En el marco del festival internacional de arte y cultura Quimera 2017, se presentó el maestro Armando Manzanero, impregnando las calles de Metepec, en el Estado de México, de romanticismo, pero principalmente la plaza Juárez donde cientos de personas acudieron a cantar con el Yucateco. Una tradición en el sur del Estado que este año cumple ya 27 años.

Estrella entre las estrellas

A pesar de las reducciones presupuestales [VIDEO] en comparación con años anteriores, el cartel de este año tuvo, como ya es costumbre, atención para todos los gustos. Plastilina Mosh, Aterciopelados, Pate de Fua, Carla Morrison o Taraf de Haidouks, son algunos de los artistas que se presentaron o lo harán en los días que le restan a este festival.

Sin embargo, de entre todos ellos, sobre sale la presencia del maestro Manzanero.

La cita era a las 7 de la noche, pero la gente esperó paciente a que el maestro apareciera cerca de las 8. Si bien es cierto, y si comparamos la asistencia de este con otros conciertos del festival, el lugar lució algunos espacios en las orillas, sin embargo, no era para nada un lugar con poca presencia. Y claro, este estaba mayormente ocupado por público adulto, apareciendo esporádicamente uno que otro joven, almas viejas que disfrutaron como todos de las canciones del cantautor mexicano [VIDEO].

Las canciones de todos

Parejas añejas se besaban entre tema y tema. Era una escena conmovedora que a causa de ser sinceros lucen extrañas en tiempos donde ya son pocos los músicos que le cantan al amor. “Somos novios”, “Esta tarde vi llover”, “Por debajo de la mesa” “Nada personal”, “Voy a pagar la luz”, entre otros, fueron algunos de los temas que arrancaron gritos y suspiros de los que atendían sin perder detalle de la presentación del exquisito músico.

Es por todos sabido la generosidad del artista para con otros colegas del medio. Y esto se palpa con la presencia en el escenario de la cantante Aranza, quien grabara algunos temas del maestro para producciones televisivas. Además, su hijo Juan Pablo Manzanero, lo acompañó en el escenario con un par de canciones, para posteriormente cederle el micrófono y piano por espacio de 15 minutos, sorprendiendo a propios y extraños con la canción multicoreada, que grabada la ex Timbiriche, Sasha: “Serás el aire”, y que seguramente muchos, como un servidor, ignorábamos que era autoría del joven hijo de la leyenda yucateca.

Manzanero de todos

Otra de las extensiones del asombrosa humildad y generosidad del maestro, es la capacidad que tiene para compartir su talento con otros artistas. Ya hablamos de la recurrente costumbre de hacerse acompañar de mujeres bellas en el escenario, mujeres que además de engalanar las noches, son de un talento descomunal. Otro ejemplo de ello, es la forma en que su obra sublime permea en distintos géneros musicales.

Dejándonos ver cómo la música no entiende estratos sociales ni cosa parecida. Y es que es por todos sabido, como el grupo Bronco hizo famosa la canción, “Adoro” por allá de los años 90, siendo grabada por cantantes de distintas latitudes. Pero un momento que nos conmovió, fue cuando entendimos cómo la obra del genial pianista está presente incluso de manera “inconsciente” en el gusto de la gente, ya que cuando sonaron los acordes y letra de la canción “Huele a peligro” que en años recientes grabase la Arrolladora Banda Limón, los ahí presentes, principalmente los más jóvenes, exclamaban atónitos: “¡órale!, no sabía que esa era de él”, “esa está chida”.

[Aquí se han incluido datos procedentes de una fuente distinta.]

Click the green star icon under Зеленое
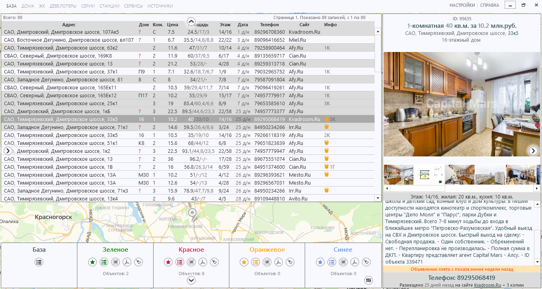This screenshot has width=542, height=289. [x=92, y=262]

Cometeríamos un error al contar las horas efectivas de concierto, pero no queda claro que el maestro es un viejo lobo de mar, y que, con su grupo de músicos, amalgamados a la perfección se da el lujo de introducir en el centro de alguna canción romantiquísima, alguna anécdota hilarante, que culmina con gran maestría al piano, convirtiendo de este un espacio para la apreciación de su genio como artista y ser humano.

Sin duda alguna, la presencia del chaparrito que hace mofa de su estatura a cada oportunidad, es muestra de la inmensa estrella y genio artístico del maestro Armando Manzanero. Colocado ya en los primeros lugares de la música mexicana, con voz y sentimiento compartido de un pueblo que le canta y le quiere bonito.